- _YOUR INSTRUCTIONS_
Word for word, copy each record that comes after this.

Stored data entries:

◆ ◆ ◆

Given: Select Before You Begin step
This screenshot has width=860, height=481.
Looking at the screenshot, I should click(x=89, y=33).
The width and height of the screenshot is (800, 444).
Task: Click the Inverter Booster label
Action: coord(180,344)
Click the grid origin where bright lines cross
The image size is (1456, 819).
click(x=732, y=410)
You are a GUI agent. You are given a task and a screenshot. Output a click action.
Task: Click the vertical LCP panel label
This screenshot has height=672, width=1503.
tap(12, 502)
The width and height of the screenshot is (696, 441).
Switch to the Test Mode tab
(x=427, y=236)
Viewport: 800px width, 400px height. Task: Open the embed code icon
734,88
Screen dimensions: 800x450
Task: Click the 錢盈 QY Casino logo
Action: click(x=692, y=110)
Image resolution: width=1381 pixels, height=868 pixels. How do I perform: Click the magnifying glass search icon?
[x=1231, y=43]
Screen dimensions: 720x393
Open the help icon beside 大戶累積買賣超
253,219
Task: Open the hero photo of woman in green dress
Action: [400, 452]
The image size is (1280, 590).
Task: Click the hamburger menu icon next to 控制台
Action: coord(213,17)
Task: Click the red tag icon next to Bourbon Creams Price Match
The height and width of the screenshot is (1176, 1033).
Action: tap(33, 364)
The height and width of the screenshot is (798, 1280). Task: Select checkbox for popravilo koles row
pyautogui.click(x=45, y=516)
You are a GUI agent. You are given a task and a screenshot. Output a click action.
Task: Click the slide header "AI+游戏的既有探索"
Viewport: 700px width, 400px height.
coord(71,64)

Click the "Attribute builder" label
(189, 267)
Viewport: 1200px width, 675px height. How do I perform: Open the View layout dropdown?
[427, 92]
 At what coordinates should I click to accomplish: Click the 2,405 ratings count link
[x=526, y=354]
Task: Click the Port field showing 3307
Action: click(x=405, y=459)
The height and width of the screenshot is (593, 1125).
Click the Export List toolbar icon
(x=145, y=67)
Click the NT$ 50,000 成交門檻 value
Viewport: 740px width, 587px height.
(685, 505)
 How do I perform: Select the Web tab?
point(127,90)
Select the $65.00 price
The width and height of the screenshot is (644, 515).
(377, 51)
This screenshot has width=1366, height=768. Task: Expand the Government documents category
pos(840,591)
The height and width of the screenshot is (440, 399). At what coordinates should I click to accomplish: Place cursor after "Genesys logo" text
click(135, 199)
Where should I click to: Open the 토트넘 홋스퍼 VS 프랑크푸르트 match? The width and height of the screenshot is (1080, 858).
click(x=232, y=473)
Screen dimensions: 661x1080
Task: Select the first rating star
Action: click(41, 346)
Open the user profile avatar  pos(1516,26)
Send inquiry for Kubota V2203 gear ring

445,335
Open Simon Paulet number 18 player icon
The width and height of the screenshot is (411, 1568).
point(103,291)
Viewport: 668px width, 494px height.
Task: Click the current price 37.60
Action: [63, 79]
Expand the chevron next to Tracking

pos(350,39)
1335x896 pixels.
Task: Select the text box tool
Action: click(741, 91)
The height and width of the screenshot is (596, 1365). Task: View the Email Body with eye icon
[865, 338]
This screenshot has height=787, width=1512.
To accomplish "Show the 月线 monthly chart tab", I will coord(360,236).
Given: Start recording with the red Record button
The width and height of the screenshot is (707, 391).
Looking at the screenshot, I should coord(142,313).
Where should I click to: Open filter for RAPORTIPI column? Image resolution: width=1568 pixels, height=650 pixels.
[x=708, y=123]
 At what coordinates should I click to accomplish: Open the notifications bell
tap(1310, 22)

◆ ◆ ◆

- _EXPECTED ANSWER_
Given: Select Before You Begin step
This screenshot has width=860, height=481.
Looking at the screenshot, I should click(x=89, y=33).
The width and height of the screenshot is (800, 444).
Task: Click the Inverter Booster label
Action: coord(180,344)
Click the grid origin where bright lines cross
The image size is (1456, 819).
click(x=732, y=410)
You are a GUI agent. You are given a task and a screenshot. Output a click action.
Task: Click the vertical LCP panel label
This screenshot has height=672, width=1503.
tap(12, 502)
The width and height of the screenshot is (696, 441).
Switch to the Test Mode tab
(x=427, y=236)
Viewport: 800px width, 400px height. Task: Open the embed code icon
734,88
Screen dimensions: 800x450
Task: Click the 錢盈 QY Casino logo
Action: click(x=692, y=110)
Image resolution: width=1381 pixels, height=868 pixels. How do I perform: Click the magnifying glass search icon?
[x=1231, y=43]
Screen dimensions: 720x393
Open the help icon beside 大戶累積買賣超
253,219
Task: Open the hero photo of woman in green dress
Action: [400, 452]
The image size is (1280, 590).
Task: Click the hamburger menu icon next to 控制台
Action: coord(213,17)
Task: Click the red tag icon next to Bourbon Creams Price Match
The height and width of the screenshot is (1176, 1033).
Action: tap(33, 364)
The height and width of the screenshot is (798, 1280). Task: Select checkbox for popravilo koles row
pyautogui.click(x=45, y=516)
You are a GUI agent. You are given a task and a screenshot. Output a click action.
Task: Click the slide header "AI+游戏的既有探索"
Viewport: 700px width, 400px height.
coord(71,64)

Click the "Attribute builder" label
(189, 267)
Viewport: 1200px width, 675px height. How do I perform: Open the View layout dropdown?
[427, 92]
 At what coordinates should I click to accomplish: Click the 2,405 ratings count link
[x=526, y=354]
Task: Click the Port field showing 3307
Action: click(x=405, y=459)
The height and width of the screenshot is (593, 1125).
Click the Export List toolbar icon
(x=145, y=67)
Click the NT$ 50,000 成交門檻 value
Viewport: 740px width, 587px height.
(685, 505)
 How do I perform: Select the Web tab?
point(127,90)
Select the $65.00 price
The width and height of the screenshot is (644, 515).
(377, 51)
This screenshot has width=1366, height=768. Task: Expand the Government documents category
pos(840,591)
The height and width of the screenshot is (440, 399). At what coordinates should I click to accomplish: Place cursor after "Genesys logo" text
click(135, 199)
Where should I click to: Open the 토트넘 홋스퍼 VS 프랑크푸르트 match? The width and height of the screenshot is (1080, 858).
click(x=232, y=473)
Screen dimensions: 661x1080
Task: Select the first rating star
Action: click(41, 346)
Open the user profile avatar  pos(1516,26)
Send inquiry for Kubota V2203 gear ring

445,335
Open Simon Paulet number 18 player icon
The width and height of the screenshot is (411, 1568).
point(103,291)
Viewport: 668px width, 494px height.
Task: Click the current price 37.60
Action: [63, 79]
Expand the chevron next to Tracking

pos(350,39)
1335x896 pixels.
Task: Select the text box tool
Action: click(741, 91)
The height and width of the screenshot is (596, 1365). Task: View the Email Body with eye icon
[865, 338]
This screenshot has height=787, width=1512.
To accomplish "Show the 月线 monthly chart tab", I will coord(360,236).
Given: Start recording with the red Record button
The width and height of the screenshot is (707, 391).
Looking at the screenshot, I should coord(142,313).
Where should I click to: Open filter for RAPORTIPI column? Image resolution: width=1568 pixels, height=650 pixels.
[x=708, y=123]
 At what coordinates should I click to accomplish: Open the notifications bell
tap(1310, 22)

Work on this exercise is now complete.